= PROBLEM =
The expected answer is a verbatim transcription of the lines below, beginning with the first and ending with the line that holds "Viewport: 1200px width, 711px height.", without pictures.
=== RECORDS SUPPLIED ===
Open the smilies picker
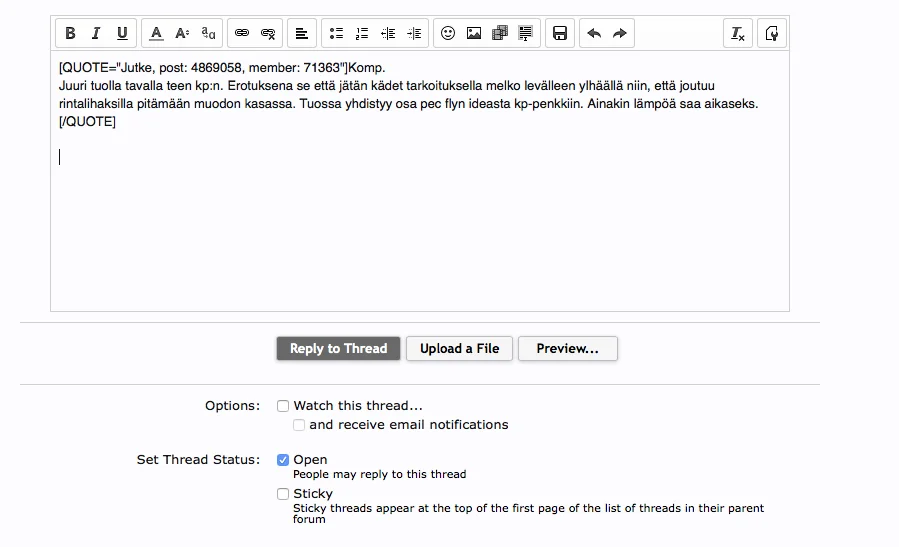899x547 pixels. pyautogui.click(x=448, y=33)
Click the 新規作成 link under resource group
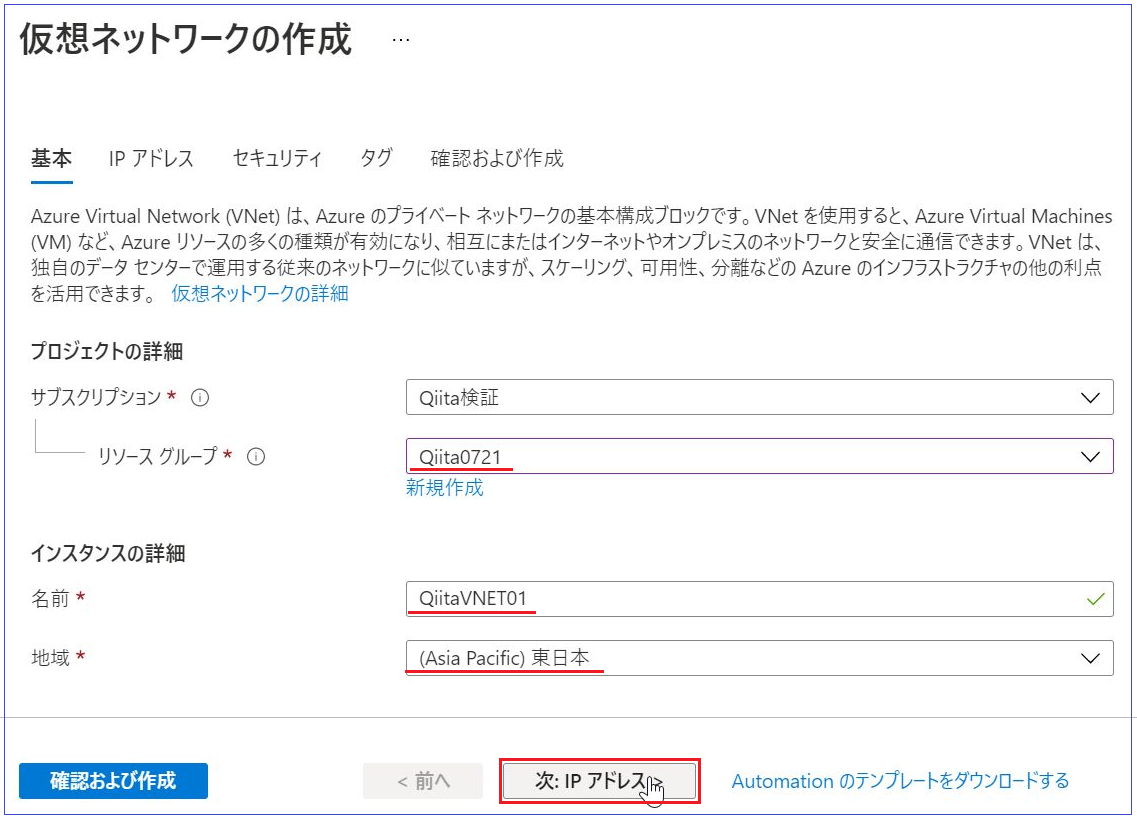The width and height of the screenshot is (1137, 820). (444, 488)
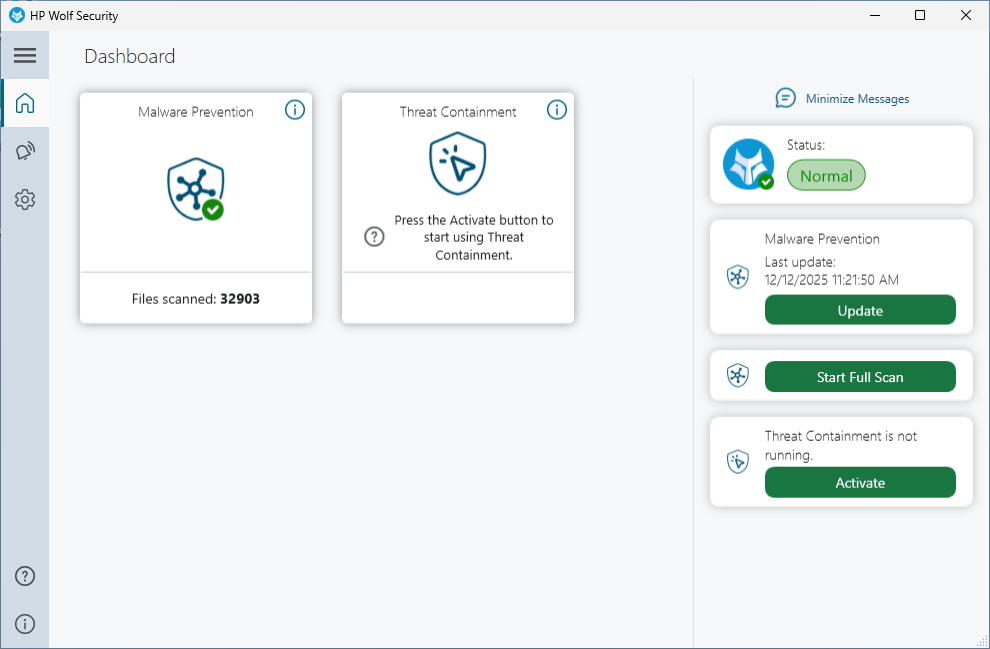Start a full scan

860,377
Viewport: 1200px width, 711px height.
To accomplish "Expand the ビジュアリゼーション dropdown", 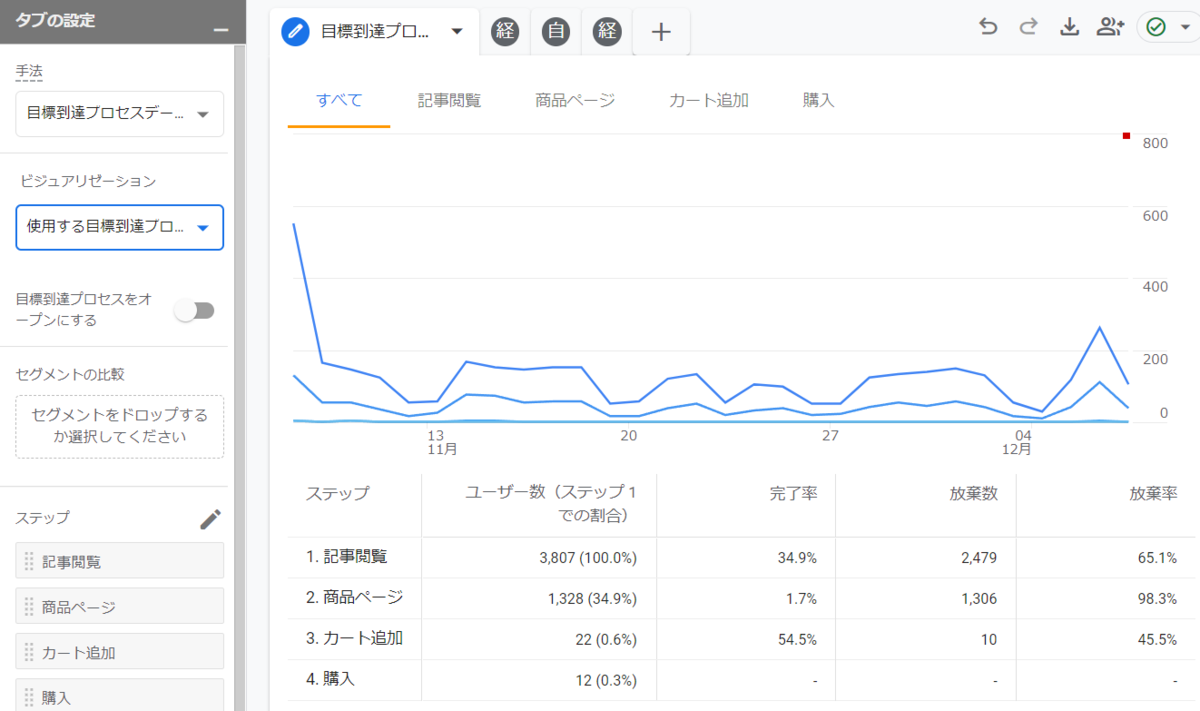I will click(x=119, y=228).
===
= EXERCISE RESULT =
Open the smilies picker
899x547 pixels. pyautogui.click(x=448, y=33)
Click the 新規作成 link under resource group
The width and height of the screenshot is (1137, 820). (444, 488)
Start a full scan

860,377
Viewport: 1200px width, 711px height.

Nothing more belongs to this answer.